■ Task to carry out ■
Reproduce word for word the lines between the one containing "Task: Click left" and the end of the entries below, both inclusive; leave out pictures.

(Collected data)
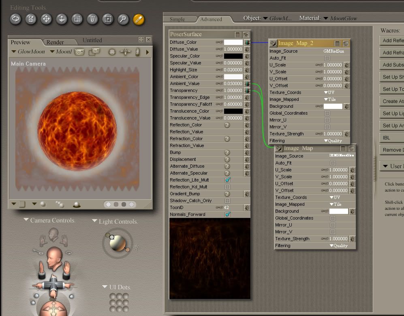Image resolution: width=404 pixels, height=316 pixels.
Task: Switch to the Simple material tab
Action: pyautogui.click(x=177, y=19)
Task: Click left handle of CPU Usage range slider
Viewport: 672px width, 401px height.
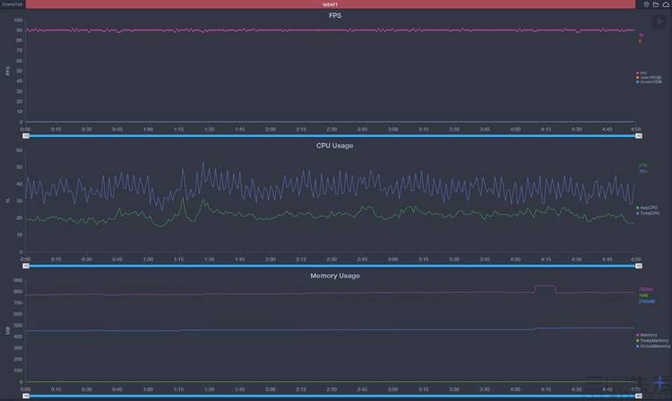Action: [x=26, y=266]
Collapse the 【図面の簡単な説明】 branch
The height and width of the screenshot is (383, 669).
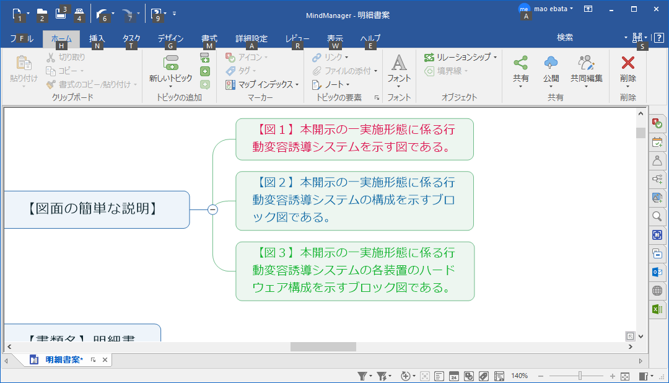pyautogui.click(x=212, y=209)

■ Solution ■
Task: Click left handle of CPU Usage range slider
Viewport: 672px width, 401px height.
Action: [x=26, y=266]
Collapse the 【図面の簡単な説明】 branch
The height and width of the screenshot is (383, 669).
pyautogui.click(x=212, y=209)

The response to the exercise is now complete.